Tanto interesse vem do fato delas possuírem propriedades únicas: são indiferenciadas e não-especializadas, com uma elevada capacidade de proliferação, podendo gerar células que continuam indiferenciadas como também se diferenciarem e se especializarem em qualquer um dos mais de 220 tipos celulares do corpo humano.
O corpo de uma pessoa adulta é constituído de trilhões de células, algumas altamente especializadas, como as fibras musculares cardíacas e os neurônios, por exemplo. As células muito especializadas geralmente apresentam capacidade de reprodução bastante reduzida e por isso, quando são lesadas, a sua regeneração é muito difícil e, algumas vezes, quase impossível.

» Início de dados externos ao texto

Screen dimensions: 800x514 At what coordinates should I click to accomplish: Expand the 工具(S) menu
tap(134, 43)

Se os pesquisadores descobrirem de que modo se promove a diferenciação das células-tronco embrionárias nos tipos específicos que o organismo estiver necessitando, diversas doenças poderão ser tratadas mais eficientemente, melhorando a qualidade de vida de muitos doentes. Por exemplo, se uma pessoa sofreu um acidente automobilístico e ficou tetraplégica devido a uma lesão medular, a terapia com células-tronco poderia possibilitar uma regeneração parcial ou total do tecido lesado, com a recuperação das funções perdidas.

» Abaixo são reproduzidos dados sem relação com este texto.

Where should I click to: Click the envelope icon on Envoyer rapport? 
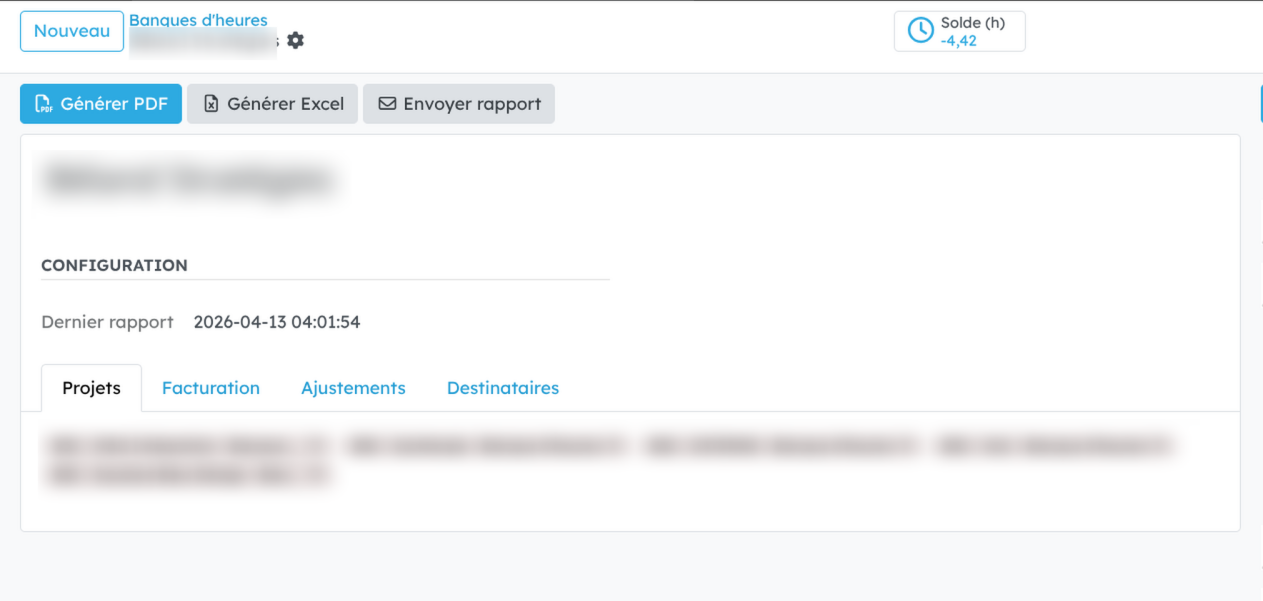[386, 104]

Células-tronco também são encontradas na placenta, no sangue do cordão umbilical e em praticamente todos os tecidos do corpo: mas elas parecem ter menor capacidade de diferenciação e especialização do que as células-tronco embrionárias. Essas células são denominadas células-tronco adultas, com destaque para as hematopoiéticas, localizadas na medula óssea vermelha, e que têm sido muito utilizadas no tratamento de doenças como a leucemia, por exemplo.

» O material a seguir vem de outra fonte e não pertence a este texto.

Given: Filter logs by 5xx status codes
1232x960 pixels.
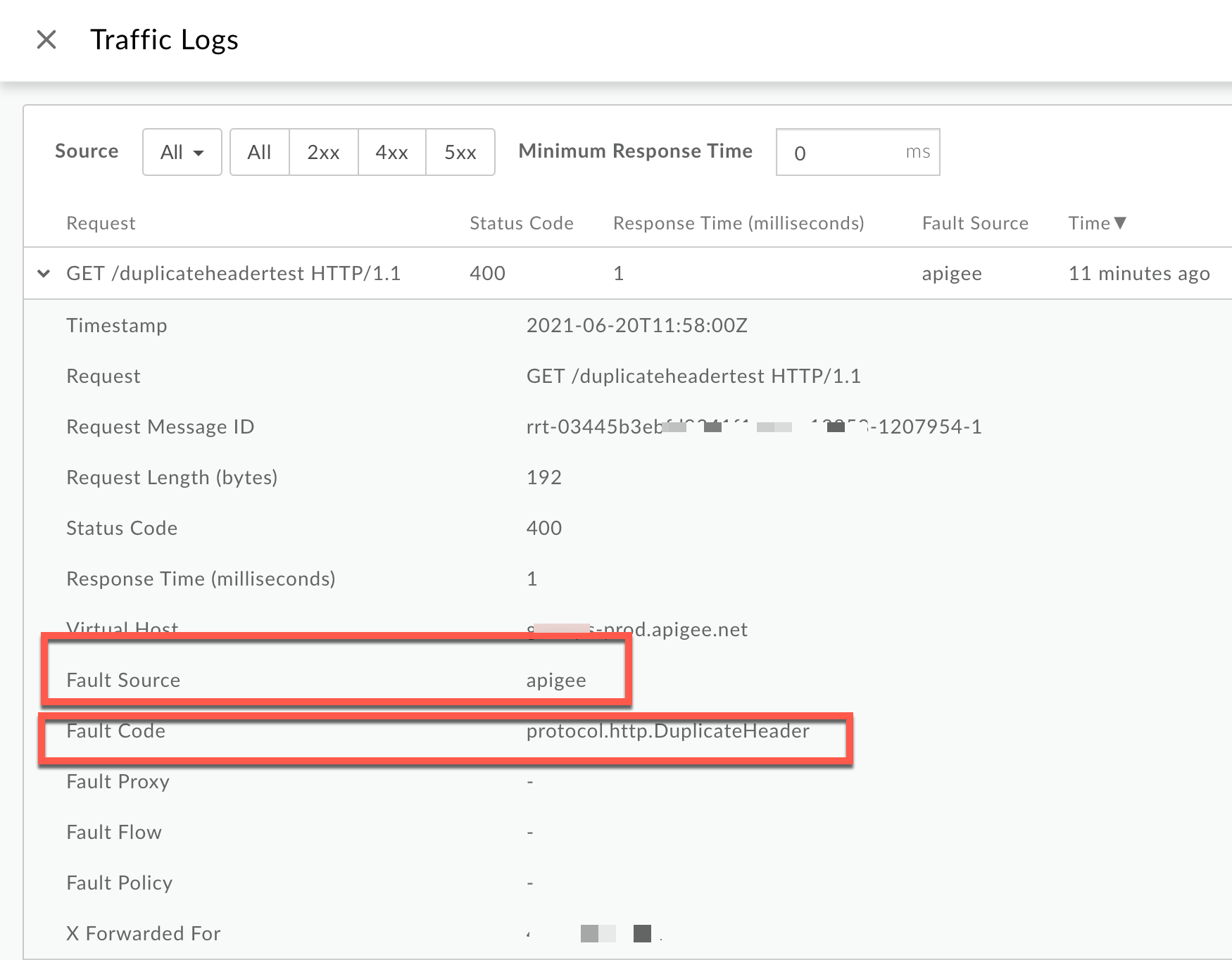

A maior capacidade de diferenciação das células-tronco embrionárias é um dos argumentos usados na defesa de sua pesquisa: a compreensão dos mecanismos desse processo poderia contribuir para o desenvolvimento de novas técnicas que também aumentassem a capacidade de diferenciação das células tronco-adultas. Por outro lado, os que são contrários às pesquisas com embriões afirmam que já foram realizadas várias experiências demonstrando que as células tronco-embrionárias são instáveis e com tendência a produzirem tumores que crescem de maneira desordenada, formando diversos tecidos e que têm tendência à malignidade.
Até o momento, há muito mais dados experimentais obtidos com as células-tronco adultas. Especialmente nos tratamentos de lesões medulares, acidente vascular cerebral, infarto e doença de Chagas, os resultados obtidos têm sido bastante promissores. Mas é importante lembrar que essas pesquisas vêm sendo realizadas a mais tempo em todo o mundo porque, até recentemente, a utilização dos embriões humanos nas pesquisas com células-tronco eram proibidas em diversos países.
A maioria dos tratamentos com as células-tronco adultas utiliza uma técnica chamada de autotransplante, que consistem na retirada e re-injeção das células-tronco do próprio paciente. O grande problema, segundo os defensores das células-tronco embrionárias, é que o autotransplante é totalmente inútil para o tratamento de cerca de 5 milhões de brasileiros que apresentam doenças genéticas graves como a distrofia muscular de Duchenne e a esclerose lateral amiotrófica. Neste caso, o defeito genético está presente em todas as células do corpo, inclusive nas células-tronco e, portanto, para essas pessoas, o tratamento mais promissor poderia ser realmente o uso das células-tronco de um embrião não-portador do defeito genético.
A maioria das pesquisas com células-tronco tem menos de dez anos. Não parece razoável afirmar que uma linha de pesquisa seja mais promissora do que outra.
Poucos países do mundo, como por exemplo, a Inglaterra, a Suíça, o Japão e a Coréia do Sul, permitem pesquisas com as células-tronco embrionárias humanas. A decisão do Supremo Tribunal Federal determinará, portanto, se os pesquisadores brasileiros poderão ou não ter a chance de realizarem pesquisas pioneiras com esse tipo de células e contribuírem para o desenvolvimento de novas terapias, que sejam mais eficientes do que as existentes atualmente.